Simple strategies to stay energised and focused
Expert contributor Barbara Yassa, Accredited Dietitian
Nurses, midwives and care workers know the struggle of making it through a long workday with energy to spare. Between unpredictable shifts, demanding patient care, and restricted break times, eating well can feel like an afterthought. But according to Accredited Practising Dietitian Barbara Yassa, a few simple strategies can make eating well become second nature —without adding more to your plate.
Power through with the right fuel
The key to maintaining energy throughout the day is choosing foods that provide lasting fuel. A combination of high protein foods and high fibre foods can do just that. “Protein takes longer to digest, helping you feel fuller for longer, while fibre aids digestion and supports steady blood sugar levels—preventing those dreaded mid-afternoon energy crashes,” Yassa explains.
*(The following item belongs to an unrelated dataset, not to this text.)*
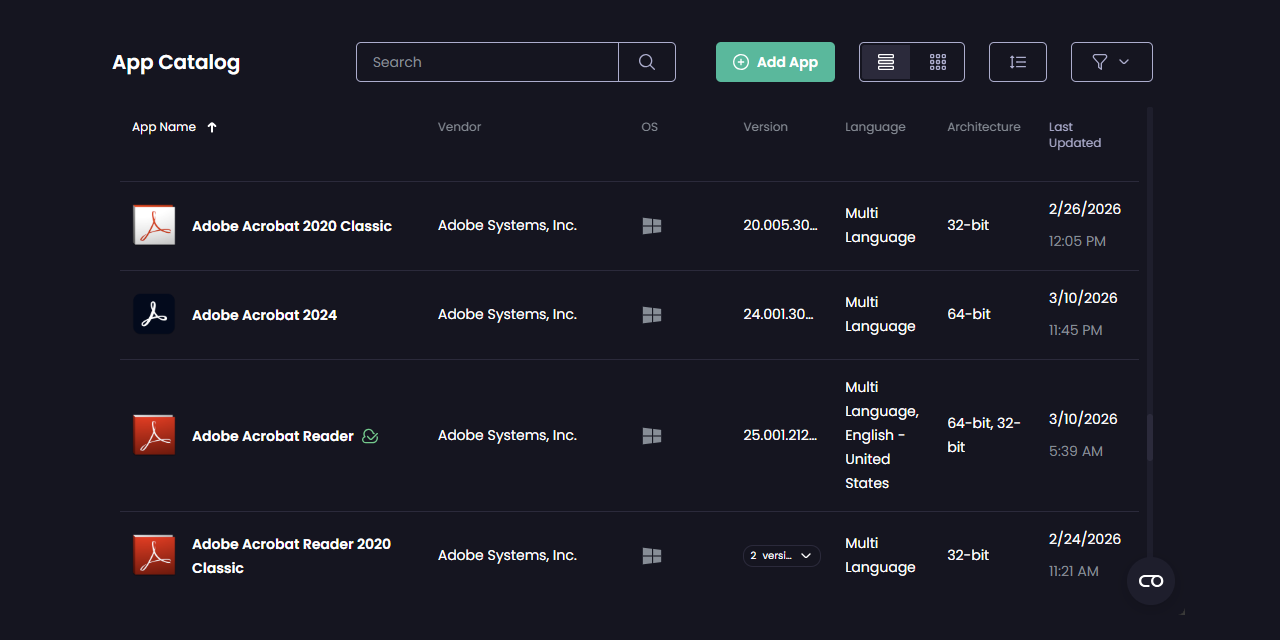Click the Vendor column header
The width and height of the screenshot is (1280, 640).
click(x=459, y=127)
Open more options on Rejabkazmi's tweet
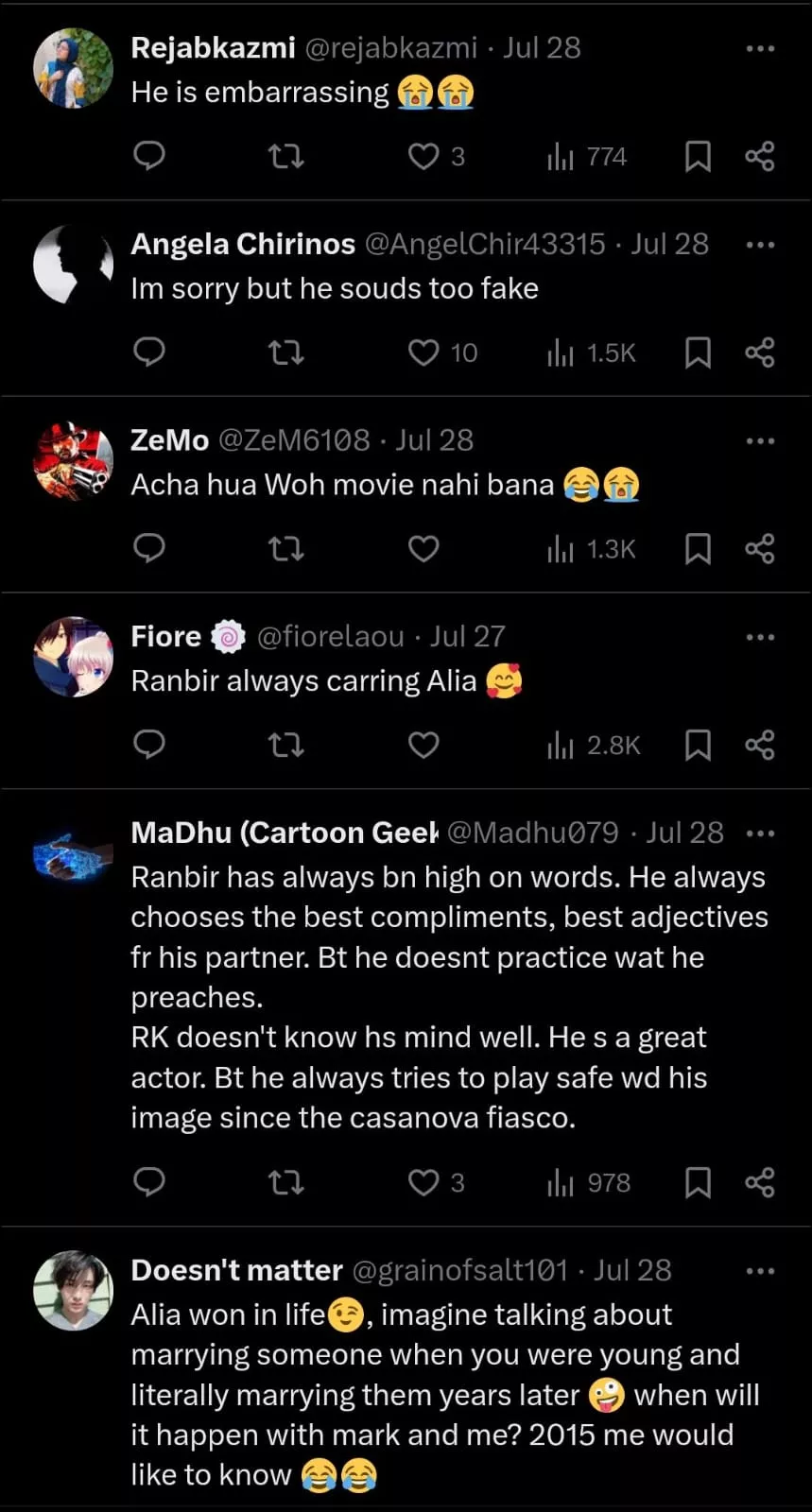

To set yourself up for success, she recommends stocking up the fridge or pantry with nutritious ingredients ahead of time. “If you have the right foods on hand, you won’t have to think twice about making a nutritious choice”.
When grocery shopping, focus on foods rich in protein and fibre:
- Protein: Greek yoghurt, cheese, nuts, lean meats, fish, eggs, tofu
- Fibre: Whole grains, fruits, vegetables, legumes
By mixing and matching these ingredients, you can create simple meals and snacks that are both satisfying and nutritionally balanced.
Your energy roadmap: smart food planning
Having the right foods available is only part of the equation—planning when and what to eat can make a significant difference. While meal prepping might seem daunting, even a rough plan helps you stay on track as unplanned meals often lead to last-minute choices that may not be the best for our energy levels.
The first step is to start the day with a nourishing meal. This will ensure you can be well fuelled and ready to take on the day. Depending on time, your selection can be a quick smoothie, toast with added protein (e.g. nut butter or cheese), or bowl of wholegrain cereal with milk. If you have more time, consider a cooked meal with eggs and vegetables.
Packing easy-to-prepare meals ensures you have something nutritious on hand and won’t need to rely on convenience foods that offer energy dense ingredients, or large portion sizes. To help out, here are some easy-to-pack meals:




Snacks often get a bad rep. But instead of viewing snacks as unhealthy impulse choices, recognise their role in fuelling you throughout the day, and plan your snack choices in advanced. This can be an essential tool for sustaining energy and focus between meals and help to manage your hunger and portion sizes at lunch or dinner meals.
To make this even easier, here’s a handy guide to turn what you have in your kitchen into a simple grab-and-go option:
Stock up on | To snack on | Or lunch on |
Whole grain bread | Peanut butter & banana toast | Cheese & salad whole grain toast |
Greek yogurt | Yogurt with berries & nuts | Falafel balls with tzatziki |
Hummus | Hummus & veggie sticks | Whole grain wrap with hummus & chicken |
Avocado | Avocado on wholegrain crispbreads | Mexican beef wraps |
While it can sometimes be challenging on a busy shift to pause and eat, setting aside even a 10-minute break can make a big difference. This not only helps regulate your blood sugar levels, keeping you more focused during high-pressure situations, but will also prevent overeating later when you finally grab a bite.
Shift your mindset: food for enjoyment
Beyond knowing what and when to eat, having a positive mindset about food is just as important. Eating well doesn’t mean restricting yourself—it’s about balance.
Fruits and vegetables are always great choices, but cravings happen, and that’s okay. Instead of labelling foods as “good” or “bad”, focus on pairing treats with something nutritious. If you want a piece of chocolate, balance It with nuts, fruit or yoghurt for a more satisfying and nourishing snack.
Fuel your workday, your way
“Your workday demands a lot,” Yassa concludes, “and your food should support your energy levels, not hold you back. Embrace balance. Stock up on healthy options, plan your meals and snacks, and allow for the occasional portion-controlled treat can help you maintain balance.”
With small, consistent changes, you can power through to the end of your shift feeling energised, focused and ready for whatever it brings.